December 03, 2021
In many sexually reproducing species there tends to be an equal distribution of biological sexes. Think of a swan, typically thought to be a monogamous species, it is beneficial to have an equal number of male and females. However, there are situations where this equal distribution is not beneficial. One example is the chicken egg industry. Only female chickens are needed to lay eggs, so having half a brood of male chicks is unproductive and wasteful, but what if it didn’t need to be?

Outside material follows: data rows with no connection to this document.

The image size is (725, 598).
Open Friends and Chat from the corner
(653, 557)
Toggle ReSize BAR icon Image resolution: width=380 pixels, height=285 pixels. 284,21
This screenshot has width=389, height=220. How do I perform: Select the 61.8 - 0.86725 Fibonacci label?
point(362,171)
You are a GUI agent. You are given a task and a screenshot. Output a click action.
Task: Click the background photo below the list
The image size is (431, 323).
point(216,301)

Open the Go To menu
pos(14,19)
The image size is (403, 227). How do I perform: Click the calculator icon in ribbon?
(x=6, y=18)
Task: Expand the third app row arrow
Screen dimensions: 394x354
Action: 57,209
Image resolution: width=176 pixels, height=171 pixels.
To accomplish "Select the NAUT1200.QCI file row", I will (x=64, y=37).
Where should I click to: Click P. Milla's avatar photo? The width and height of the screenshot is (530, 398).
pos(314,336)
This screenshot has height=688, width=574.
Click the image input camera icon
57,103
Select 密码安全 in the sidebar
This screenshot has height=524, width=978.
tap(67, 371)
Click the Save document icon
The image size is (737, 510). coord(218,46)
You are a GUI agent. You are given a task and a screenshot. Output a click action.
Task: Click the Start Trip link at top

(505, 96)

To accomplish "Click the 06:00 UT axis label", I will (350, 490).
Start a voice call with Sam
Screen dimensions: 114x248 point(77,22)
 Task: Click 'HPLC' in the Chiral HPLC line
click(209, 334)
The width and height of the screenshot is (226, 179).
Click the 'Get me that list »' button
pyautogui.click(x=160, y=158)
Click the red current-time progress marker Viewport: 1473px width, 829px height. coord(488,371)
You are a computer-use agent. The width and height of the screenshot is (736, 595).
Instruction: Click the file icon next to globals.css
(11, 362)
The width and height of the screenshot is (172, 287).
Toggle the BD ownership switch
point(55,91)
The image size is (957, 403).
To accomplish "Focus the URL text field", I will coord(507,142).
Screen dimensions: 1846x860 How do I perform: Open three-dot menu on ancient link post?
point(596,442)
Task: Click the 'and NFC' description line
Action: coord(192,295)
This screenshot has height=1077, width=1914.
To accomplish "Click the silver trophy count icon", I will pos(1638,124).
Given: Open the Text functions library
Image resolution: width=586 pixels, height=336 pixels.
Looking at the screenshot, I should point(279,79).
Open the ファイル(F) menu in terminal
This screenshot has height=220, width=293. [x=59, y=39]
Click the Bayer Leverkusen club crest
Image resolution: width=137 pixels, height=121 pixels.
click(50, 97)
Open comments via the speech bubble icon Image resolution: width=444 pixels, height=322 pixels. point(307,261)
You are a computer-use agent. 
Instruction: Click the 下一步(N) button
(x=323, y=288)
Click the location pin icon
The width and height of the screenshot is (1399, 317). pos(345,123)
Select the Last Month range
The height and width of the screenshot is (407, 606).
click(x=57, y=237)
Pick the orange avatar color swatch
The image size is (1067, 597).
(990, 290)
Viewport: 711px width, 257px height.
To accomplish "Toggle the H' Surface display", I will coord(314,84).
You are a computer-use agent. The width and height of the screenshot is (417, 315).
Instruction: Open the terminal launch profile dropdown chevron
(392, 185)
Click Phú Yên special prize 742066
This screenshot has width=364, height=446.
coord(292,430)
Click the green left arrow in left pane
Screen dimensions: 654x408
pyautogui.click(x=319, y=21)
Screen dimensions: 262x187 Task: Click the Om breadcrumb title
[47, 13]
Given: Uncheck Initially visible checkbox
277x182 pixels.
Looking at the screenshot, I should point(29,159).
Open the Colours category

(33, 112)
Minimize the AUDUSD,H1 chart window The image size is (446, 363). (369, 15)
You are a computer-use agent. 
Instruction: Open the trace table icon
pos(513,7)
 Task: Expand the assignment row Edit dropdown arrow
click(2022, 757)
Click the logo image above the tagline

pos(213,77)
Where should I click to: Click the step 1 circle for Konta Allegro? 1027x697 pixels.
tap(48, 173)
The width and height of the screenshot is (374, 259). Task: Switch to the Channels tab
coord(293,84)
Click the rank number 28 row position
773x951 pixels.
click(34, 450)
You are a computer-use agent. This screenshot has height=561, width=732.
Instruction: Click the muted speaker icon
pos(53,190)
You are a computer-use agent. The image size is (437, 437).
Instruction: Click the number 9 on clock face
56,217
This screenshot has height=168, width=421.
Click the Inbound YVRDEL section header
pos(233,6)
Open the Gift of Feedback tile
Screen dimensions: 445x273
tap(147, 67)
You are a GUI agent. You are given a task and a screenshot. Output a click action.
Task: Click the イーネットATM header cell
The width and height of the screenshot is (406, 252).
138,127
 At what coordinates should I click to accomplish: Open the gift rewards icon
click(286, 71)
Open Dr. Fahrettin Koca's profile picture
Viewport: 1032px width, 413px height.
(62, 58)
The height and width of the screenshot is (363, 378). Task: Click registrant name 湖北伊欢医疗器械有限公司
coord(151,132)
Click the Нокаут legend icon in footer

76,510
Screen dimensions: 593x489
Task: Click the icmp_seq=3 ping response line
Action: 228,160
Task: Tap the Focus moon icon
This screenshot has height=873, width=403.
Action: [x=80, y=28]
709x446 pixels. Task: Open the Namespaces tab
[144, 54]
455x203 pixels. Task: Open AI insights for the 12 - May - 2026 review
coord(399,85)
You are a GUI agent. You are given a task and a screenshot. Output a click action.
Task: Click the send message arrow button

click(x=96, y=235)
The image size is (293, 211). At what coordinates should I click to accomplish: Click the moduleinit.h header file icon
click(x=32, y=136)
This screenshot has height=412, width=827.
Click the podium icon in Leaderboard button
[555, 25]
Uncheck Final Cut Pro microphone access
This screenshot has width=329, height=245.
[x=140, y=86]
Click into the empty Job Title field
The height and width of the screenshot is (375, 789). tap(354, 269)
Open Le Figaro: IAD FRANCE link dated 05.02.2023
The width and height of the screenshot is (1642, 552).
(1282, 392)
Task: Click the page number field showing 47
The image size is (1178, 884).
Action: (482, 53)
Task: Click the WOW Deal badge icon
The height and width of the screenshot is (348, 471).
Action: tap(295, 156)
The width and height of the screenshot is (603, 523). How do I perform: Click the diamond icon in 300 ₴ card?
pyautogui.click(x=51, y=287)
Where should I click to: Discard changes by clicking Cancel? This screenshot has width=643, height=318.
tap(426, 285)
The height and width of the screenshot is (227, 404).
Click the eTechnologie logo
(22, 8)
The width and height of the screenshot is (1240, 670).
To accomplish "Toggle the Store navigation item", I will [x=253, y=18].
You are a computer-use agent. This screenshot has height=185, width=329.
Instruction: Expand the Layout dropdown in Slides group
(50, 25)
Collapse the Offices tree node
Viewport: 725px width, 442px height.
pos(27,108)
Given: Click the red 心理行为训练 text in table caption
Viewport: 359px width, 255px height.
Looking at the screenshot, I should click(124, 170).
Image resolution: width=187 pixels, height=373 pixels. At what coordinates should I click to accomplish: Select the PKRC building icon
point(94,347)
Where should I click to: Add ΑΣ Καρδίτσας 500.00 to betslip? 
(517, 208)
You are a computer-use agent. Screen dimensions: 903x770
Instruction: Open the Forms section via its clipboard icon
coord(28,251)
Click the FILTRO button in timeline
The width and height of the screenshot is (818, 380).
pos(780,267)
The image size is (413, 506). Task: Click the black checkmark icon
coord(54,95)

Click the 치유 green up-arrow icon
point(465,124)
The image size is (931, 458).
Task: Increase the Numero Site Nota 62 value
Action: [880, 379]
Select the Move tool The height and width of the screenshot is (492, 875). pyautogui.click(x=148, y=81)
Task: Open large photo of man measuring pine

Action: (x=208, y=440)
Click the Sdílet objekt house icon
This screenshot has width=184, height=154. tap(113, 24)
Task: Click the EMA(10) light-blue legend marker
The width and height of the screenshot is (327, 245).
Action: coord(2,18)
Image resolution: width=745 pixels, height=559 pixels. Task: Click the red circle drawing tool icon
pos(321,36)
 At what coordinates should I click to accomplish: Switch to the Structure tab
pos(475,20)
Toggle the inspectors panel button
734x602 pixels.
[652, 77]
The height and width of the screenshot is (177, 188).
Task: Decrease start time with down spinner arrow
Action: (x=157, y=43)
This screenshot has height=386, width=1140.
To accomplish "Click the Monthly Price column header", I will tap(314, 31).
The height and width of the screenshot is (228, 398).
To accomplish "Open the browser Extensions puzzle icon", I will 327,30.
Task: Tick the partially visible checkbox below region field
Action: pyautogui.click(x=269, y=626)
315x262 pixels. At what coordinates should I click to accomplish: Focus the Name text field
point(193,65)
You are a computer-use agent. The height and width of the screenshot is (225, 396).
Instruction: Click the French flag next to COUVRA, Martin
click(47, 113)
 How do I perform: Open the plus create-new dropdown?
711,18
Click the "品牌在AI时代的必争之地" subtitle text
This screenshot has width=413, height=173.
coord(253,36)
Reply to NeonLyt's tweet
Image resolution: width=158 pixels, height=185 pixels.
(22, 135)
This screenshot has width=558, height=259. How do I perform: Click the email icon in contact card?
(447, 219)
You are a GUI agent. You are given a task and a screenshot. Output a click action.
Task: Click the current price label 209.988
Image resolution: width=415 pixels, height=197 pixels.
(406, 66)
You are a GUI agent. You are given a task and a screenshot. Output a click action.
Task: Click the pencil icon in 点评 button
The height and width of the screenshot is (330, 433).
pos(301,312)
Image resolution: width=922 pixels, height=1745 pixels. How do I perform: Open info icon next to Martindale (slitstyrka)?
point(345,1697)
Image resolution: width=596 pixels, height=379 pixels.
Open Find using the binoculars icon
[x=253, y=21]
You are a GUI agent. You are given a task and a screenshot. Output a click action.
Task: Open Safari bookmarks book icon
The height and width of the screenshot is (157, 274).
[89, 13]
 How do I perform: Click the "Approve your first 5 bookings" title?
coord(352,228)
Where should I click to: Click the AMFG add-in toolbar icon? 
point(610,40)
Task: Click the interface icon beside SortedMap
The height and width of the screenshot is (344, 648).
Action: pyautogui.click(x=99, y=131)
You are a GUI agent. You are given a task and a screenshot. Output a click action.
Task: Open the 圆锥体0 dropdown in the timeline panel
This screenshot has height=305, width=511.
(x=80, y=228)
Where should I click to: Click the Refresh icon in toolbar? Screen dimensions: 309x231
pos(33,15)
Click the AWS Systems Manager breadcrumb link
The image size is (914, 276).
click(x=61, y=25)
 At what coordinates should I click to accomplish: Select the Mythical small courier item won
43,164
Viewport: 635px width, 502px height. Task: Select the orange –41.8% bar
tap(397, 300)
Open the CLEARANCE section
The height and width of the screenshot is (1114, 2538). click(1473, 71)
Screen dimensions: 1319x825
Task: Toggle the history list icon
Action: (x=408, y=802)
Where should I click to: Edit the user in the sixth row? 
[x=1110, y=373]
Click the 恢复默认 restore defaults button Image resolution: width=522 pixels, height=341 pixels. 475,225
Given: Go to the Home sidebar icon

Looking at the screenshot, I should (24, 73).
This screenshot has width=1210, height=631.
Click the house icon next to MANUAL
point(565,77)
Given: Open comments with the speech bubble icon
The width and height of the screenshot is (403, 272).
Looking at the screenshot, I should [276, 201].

Researchers in the UK believe they have identified a simple way to ensure offspring are exclusively male, or exclusively female. Their research at this stage has only been conducted in laboratory mice, but it has potential to make big changes to the livestock industry. This project is a collaboration between the Francis Crick Institute and the university of Kent, and involves gene editing. By inserting half of a gene editing molecule into the female mouse’s X chromosome (imagine a padlock), and the other half into the male’s Y chromosomes (imagine a key) they were able to produce all female embryos. When the two halves of the molecule came together (the padlock and the key) in male embryos, the embryo did not develop. Importantly the process could also be tweaked to produce only male mouse embryos.
As well as the potential benefits to the livestock industry, this new technique would be incredible beneficial for scientific research, as researchers often focus on only one sex of a species. If a researcher needing all female mice could ensure the entire litter of mice was female, it would mean that no animals would be destroyed. Importantly, because only one half of the molecule (either the lock or the key) is passed on to the animals that survive, it means this sex-selection cannot be passed on to future generations without intentional cross breeding between other mice with the same edit to their genes, so this cannot ‘escape’ the laboratory and cause problems in wild populations. There are also no recorded harmful side effects in the offspring that survive this gene selection.
Of course further research will be required before this gene-editing approach will be used in the livestock industry, but it is fascinating to imagine how one small tweak could have a large impact on animal welfare around the globe.